Wax lips are a novelty candy made from food-grade paraffin wax which has been flavored, dyed red, and molded into the form of a pair of oversized lips. This candy has been used in practical jokes since the early twentieth century, and many candy stores stock some form of wax lips, especially if they specialize in nostalgic candy items. It is also possible to order wax lips directly from a variety of candy distributors, although you may want to consider the season when you order, as this candy is very prone to melting.
The history of wax lips starts with the American Candy Company, which was founded in the late 1800s. In the early 1900s, the company established a niche for itself by making an assortment of wax novelty candies, which were designed to be enjoyed and then used like gum. Wax lips turned out to be a popular offering, and many people who grew up in the middle of the 20th century recall wax lips with great fondness. In 2002, the company faced bankruptcy, due to changes in the candy industry, and it was purchased by Canadian-based Concord Confections, which was acquired by Tootsie Roll Industries in 2004.

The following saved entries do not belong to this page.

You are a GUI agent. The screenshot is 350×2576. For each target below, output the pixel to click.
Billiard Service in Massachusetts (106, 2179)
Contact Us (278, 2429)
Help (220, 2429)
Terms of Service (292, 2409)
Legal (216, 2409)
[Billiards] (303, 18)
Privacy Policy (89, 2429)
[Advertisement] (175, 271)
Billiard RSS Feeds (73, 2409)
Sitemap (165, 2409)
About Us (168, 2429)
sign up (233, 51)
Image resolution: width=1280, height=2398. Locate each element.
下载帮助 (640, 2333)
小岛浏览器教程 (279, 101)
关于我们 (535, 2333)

Tootsie Roll Industries produces wax lips under the “Wack-O-Wax” lips label, along with other wax gag gifts like wax fangs for would-be vampires. Sales of the lips tend to do particularly well around Halloween, when they often appear in children's costumes. Tootsie Roll's wax lips are typically flavored with cherry, and they have the same slightly granular texture which many people associate with the original American Candy Company confection.

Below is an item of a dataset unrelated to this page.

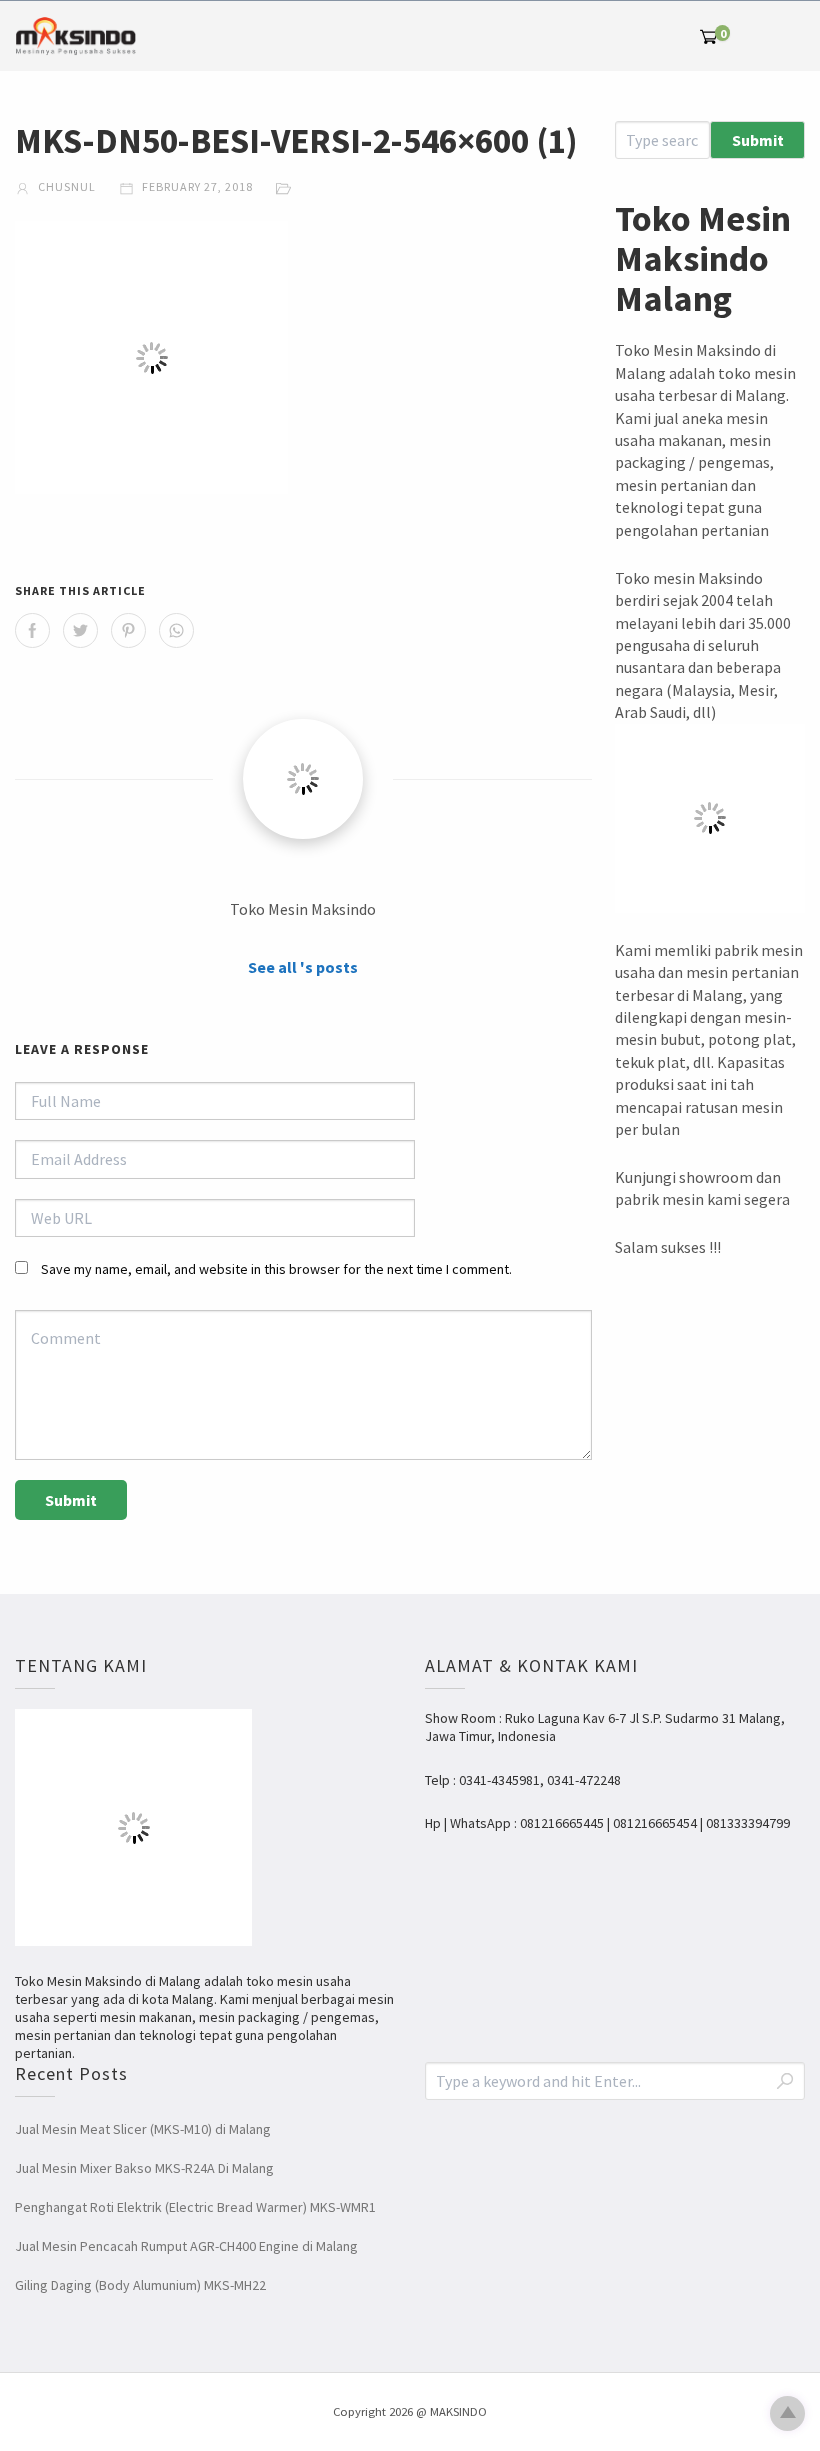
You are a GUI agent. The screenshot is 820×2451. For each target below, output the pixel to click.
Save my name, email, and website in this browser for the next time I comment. (276, 1269)
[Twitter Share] (80, 630)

The mold for wax lips includes a flat bite plate in the back of the lips, making it easy for people to grip the lips between their teeth. The effect is often quite comic, especially on a small face, with the outrageously large lips seeming quite silly and very out of proportion. Given the flavor and texture of wax lips, many people use them exclusively for fun, discarding them when they are finished rather than chewing them as a gum.

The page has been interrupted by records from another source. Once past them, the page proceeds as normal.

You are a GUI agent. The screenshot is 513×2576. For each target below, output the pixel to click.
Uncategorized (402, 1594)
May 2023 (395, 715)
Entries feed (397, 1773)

The formula for Wack-O-Wax lips is proprietary, although with a bit of hunting, you can probably find several imitators on the market. In all cases, the paraffin wax they are made with is designed to be safe to chew, but it probably should not be swallowed in large quantities. Because paraffin cannot be digested, it generally travels through the intestinal tract without creating a noticeable effect, but large chunks could cause discomfort. Food grade paraffin, incidentally, is used in the production of many other candies, and also to coat cheeses.